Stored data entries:
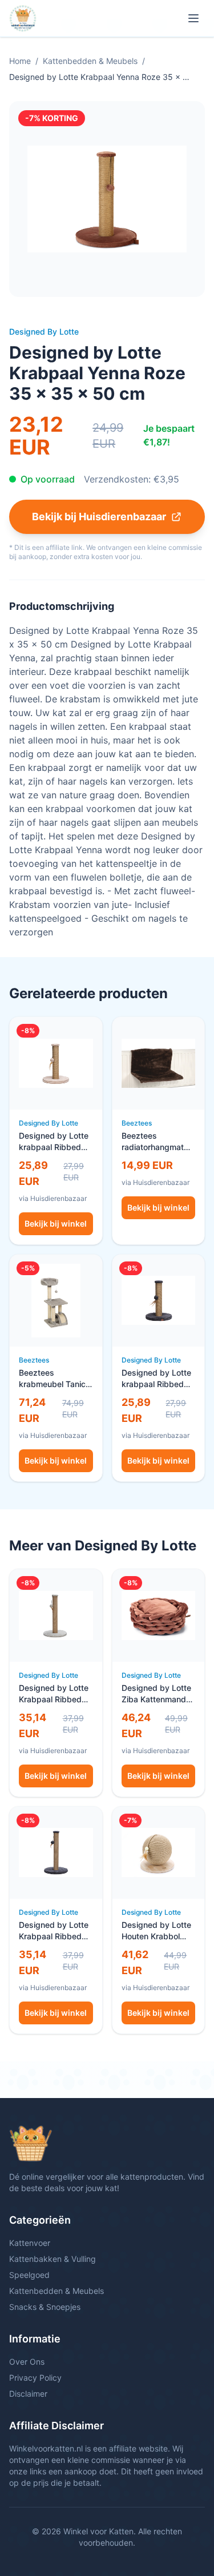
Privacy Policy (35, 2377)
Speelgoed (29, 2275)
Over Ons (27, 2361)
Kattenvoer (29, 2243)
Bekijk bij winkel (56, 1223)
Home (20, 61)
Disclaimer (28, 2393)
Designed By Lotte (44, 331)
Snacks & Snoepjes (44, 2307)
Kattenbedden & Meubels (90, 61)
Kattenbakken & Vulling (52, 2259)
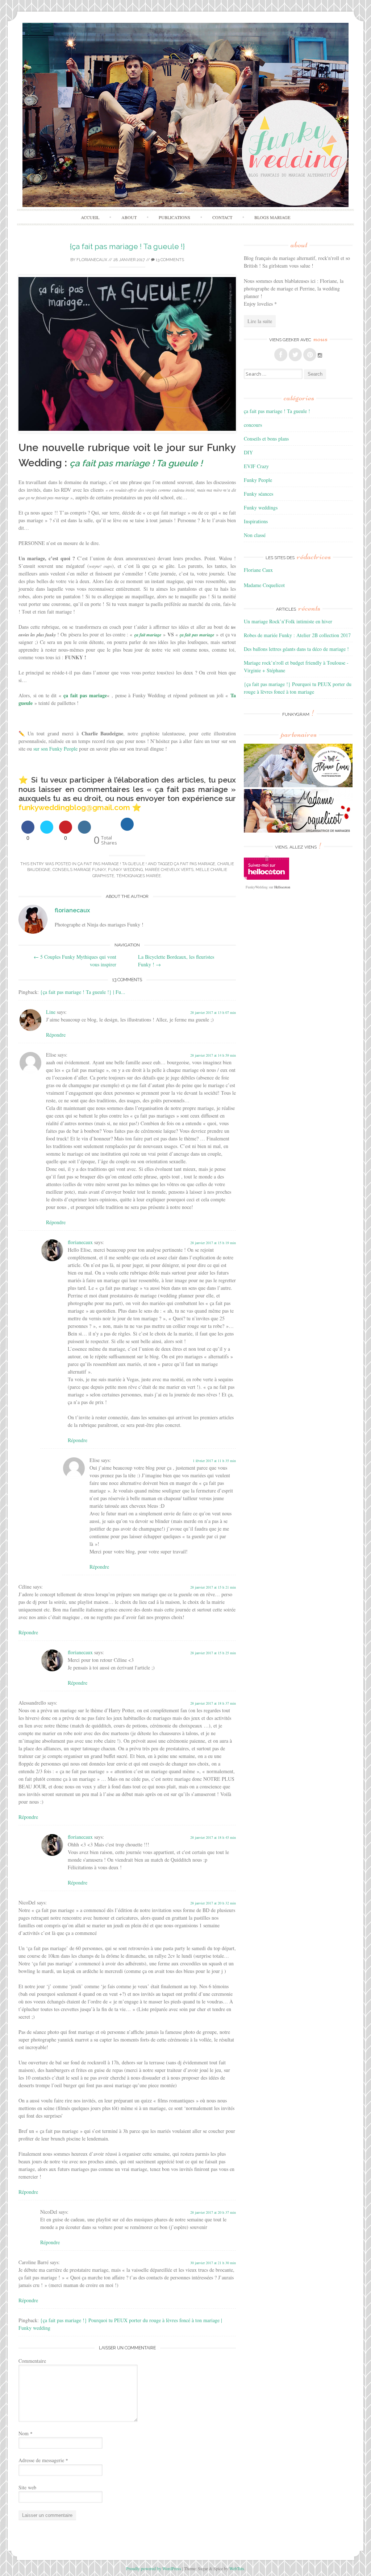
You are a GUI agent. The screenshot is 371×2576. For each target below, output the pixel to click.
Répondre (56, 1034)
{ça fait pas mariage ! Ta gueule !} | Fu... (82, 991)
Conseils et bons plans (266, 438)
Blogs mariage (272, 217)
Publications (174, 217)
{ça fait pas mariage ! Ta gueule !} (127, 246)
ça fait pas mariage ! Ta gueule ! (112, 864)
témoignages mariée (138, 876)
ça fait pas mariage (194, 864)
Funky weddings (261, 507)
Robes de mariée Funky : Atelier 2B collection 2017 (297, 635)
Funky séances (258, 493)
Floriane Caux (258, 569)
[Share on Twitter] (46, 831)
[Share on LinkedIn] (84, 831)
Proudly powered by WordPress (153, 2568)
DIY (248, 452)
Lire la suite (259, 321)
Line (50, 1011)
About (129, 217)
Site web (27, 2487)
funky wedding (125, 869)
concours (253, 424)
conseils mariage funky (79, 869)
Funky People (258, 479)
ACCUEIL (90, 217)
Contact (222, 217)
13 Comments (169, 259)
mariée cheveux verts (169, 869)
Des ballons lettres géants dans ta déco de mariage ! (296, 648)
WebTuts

What the exercise asks: The answer must be the line containing "Funky séances (258, 493)" and every line after it to the end of the data, each set down exactly.

Solution to this exercise:
Funky séances (258, 493)
Floriane Caux (258, 569)
[Share on Twitter] (46, 831)
[Share on LinkedIn] (84, 831)
Proudly powered by WordPress (153, 2568)
DIY (248, 452)
Lire la suite (259, 321)
Line (50, 1011)
About (129, 217)
Site web (27, 2487)
funky wedding (125, 869)
concours (253, 424)
conseils mariage funky (79, 869)
Funky People (258, 479)
ACCUEIL (90, 217)
Contact (222, 217)
13 Comments (169, 259)
mariée cheveux verts (169, 869)
Des ballons lettres géants dans ta déco de mariage ! (296, 648)
WebTuts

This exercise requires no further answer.